Donner du sens à ses émotions

Puissante et symbolique, In the arms of the void s’impose comme une suite d’allégories, le récit déchirant d’une femme blessée, qui cherche à donner du sens à sa vie. Inspirée par l’art classique, Natalya Tikhomirova fait de chaque cliché un tableau. Portraits, natures mortes, paysages mornes illustrent ses états d’âme. Des abîmes dans lesquels sombrent ses frayeurs et ses peines. Une création après l’autre, l’artiste remonte lentement la pente, puise dans ses espoirs, sa créativité pour réussir à représenter ce que les mots ne peuvent décrire. « Durant mes études à l’Académie de la photographie documentaire et du journalisme Fotografica, j’ai appris qu’un artiste peut se libérer en parlant plusieurs langages visuels en même temps. J’aime raconter des histoires qui s’assemblent pour former une mosaïque », précise-t-elle.
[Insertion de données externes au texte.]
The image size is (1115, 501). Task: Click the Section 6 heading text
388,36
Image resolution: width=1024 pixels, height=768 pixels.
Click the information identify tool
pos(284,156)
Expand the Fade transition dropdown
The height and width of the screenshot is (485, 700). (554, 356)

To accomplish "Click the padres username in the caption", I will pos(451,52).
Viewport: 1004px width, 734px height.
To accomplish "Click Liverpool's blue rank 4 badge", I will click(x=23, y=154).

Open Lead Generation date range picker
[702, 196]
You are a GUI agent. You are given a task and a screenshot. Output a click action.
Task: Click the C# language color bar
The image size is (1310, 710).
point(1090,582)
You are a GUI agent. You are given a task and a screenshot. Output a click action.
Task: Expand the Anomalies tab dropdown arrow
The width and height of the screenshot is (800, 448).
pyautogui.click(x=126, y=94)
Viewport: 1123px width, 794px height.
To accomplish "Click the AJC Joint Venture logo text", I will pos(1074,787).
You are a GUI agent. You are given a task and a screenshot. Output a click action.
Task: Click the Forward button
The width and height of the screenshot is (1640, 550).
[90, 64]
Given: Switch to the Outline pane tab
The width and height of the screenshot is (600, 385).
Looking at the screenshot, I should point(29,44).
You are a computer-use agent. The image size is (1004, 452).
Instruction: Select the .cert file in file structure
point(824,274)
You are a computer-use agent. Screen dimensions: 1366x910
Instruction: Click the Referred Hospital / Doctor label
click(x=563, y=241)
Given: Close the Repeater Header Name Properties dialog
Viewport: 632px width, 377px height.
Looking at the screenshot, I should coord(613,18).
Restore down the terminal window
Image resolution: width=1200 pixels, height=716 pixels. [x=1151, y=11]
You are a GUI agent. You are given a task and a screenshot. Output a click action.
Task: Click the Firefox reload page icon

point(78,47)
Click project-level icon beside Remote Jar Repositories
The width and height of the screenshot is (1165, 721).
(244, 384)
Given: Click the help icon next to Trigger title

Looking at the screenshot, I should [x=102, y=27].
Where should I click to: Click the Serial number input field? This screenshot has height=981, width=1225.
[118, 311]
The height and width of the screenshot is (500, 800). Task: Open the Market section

Parmi ces fragments de récits, l’un d’eux, Petrified Butterfly, est fondamental. La photographe nous raconte : « Dans cette image, j’ai combiné la symbolique du papillon – qui évoque l’immortalité, la renaissance et la résurrection – à mes souvenirs intimes. Juste avant mon opération, j’ai vu l’un de ces insectes entrer par la fenêtre, il a tourbillonné au plafond, et j’ai immédiatement songé qu’il s’agissait de l’âme de mon enfant. C’est la dernière chose dont je me souvienne avant l’anesthésie ». Tragique, la série met brillamment en images la détresse causée par un drame effroyable.